### PROBLEM STATEMENT
Please render every line of the items below as a JSON list of strings, one string per line, leaving out any blank lines.

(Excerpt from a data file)
______

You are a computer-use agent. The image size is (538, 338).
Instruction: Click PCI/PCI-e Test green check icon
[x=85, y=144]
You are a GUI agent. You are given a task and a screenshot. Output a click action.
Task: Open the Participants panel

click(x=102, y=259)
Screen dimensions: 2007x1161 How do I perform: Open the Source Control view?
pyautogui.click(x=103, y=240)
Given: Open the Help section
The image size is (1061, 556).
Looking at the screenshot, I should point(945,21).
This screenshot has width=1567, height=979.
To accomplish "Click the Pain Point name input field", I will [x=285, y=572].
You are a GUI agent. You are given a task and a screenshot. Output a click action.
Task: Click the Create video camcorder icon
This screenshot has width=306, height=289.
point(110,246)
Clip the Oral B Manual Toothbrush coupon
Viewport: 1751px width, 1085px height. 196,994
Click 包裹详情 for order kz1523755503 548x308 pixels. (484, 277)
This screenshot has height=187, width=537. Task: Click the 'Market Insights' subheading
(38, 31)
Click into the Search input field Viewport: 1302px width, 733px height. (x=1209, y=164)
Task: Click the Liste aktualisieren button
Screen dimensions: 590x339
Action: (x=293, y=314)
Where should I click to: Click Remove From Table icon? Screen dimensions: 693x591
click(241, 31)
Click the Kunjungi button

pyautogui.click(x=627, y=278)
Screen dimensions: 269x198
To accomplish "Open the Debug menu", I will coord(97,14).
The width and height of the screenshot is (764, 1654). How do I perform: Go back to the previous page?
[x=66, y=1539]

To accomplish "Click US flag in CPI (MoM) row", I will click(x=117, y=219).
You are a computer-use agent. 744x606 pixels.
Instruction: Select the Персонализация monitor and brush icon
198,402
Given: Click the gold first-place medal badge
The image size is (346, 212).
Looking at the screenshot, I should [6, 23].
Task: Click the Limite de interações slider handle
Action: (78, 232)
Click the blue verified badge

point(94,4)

______

### CORRECT OUTPUT
[
  "You are a computer-use agent. The image size is (538, 338).",
  "Instruction: Click PCI/PCI-e Test green check icon",
  "[x=85, y=144]",
  "You are a GUI agent. You are given a task and a screenshot. Output a click action.",
  "Task: Open the Participants panel",
  "click(x=102, y=259)",
  "Screen dimensions: 2007x1161 How do I perform: Open the Source Control view?",
  "pyautogui.click(x=103, y=240)",
  "Given: Open the Help section",
  "The image size is (1061, 556).",
  "Looking at the screenshot, I should point(945,21).",
  "This screenshot has width=1567, height=979.",
  "To accomplish \"Click the Pain Point name input field\", I will [x=285, y=572].",
  "You are a GUI agent. You are given a task and a screenshot. Output a click action.",
  "Task: Click the Create video camcorder icon",
  "This screenshot has width=306, height=289.",
  "point(110,246)",
  "Clip the Oral B Manual Toothbrush coupon",
  "Viewport: 1751px width, 1085px height. 196,994",
  "Click 包裹详情 for order kz1523755503 548x308 pixels. (484, 277)",
  "This screenshot has height=187, width=537. Task: Click the 'Market Insights' subheading",
  "(38, 31)",
  "Click into the Search input field Viewport: 1302px width, 733px height. (x=1209, y=164)",
  "Task: Click the Liste aktualisieren button",
  "Screen dimensions: 590x339",
  "Action: (x=293, y=314)",
  "Where should I click to: Click Remove From Table icon? Screen dimensions: 693x591",
  "click(241, 31)",
  "Click the Kunjungi button",
  "pyautogui.click(x=627, y=278)",
  "Screen dimensions: 269x198",
  "To accomplish \"Open the Debug menu\", I will coord(97,14).",
  "The width and height of the screenshot is (764, 1654). How do I perform: Go back to the previous page?",
  "[x=66, y=1539]",
  "To accomplish \"Click US flag in CPI (MoM) row\", I will click(x=117, y=219).",
  "You are a computer-use agent. 744x606 pixels.",
  "Instruction: Select the Персонализация monitor and brush icon",
  "198,402",
  "Given: Click the gold first-place medal badge",
  "The image size is (346, 212).",
  "Looking at the screenshot, I should [6, 23].",
  "Task: Click the Limite de interações slider handle",
  "Action: (78, 232)",
  "Click the blue verified badge",
  "point(94,4)"
]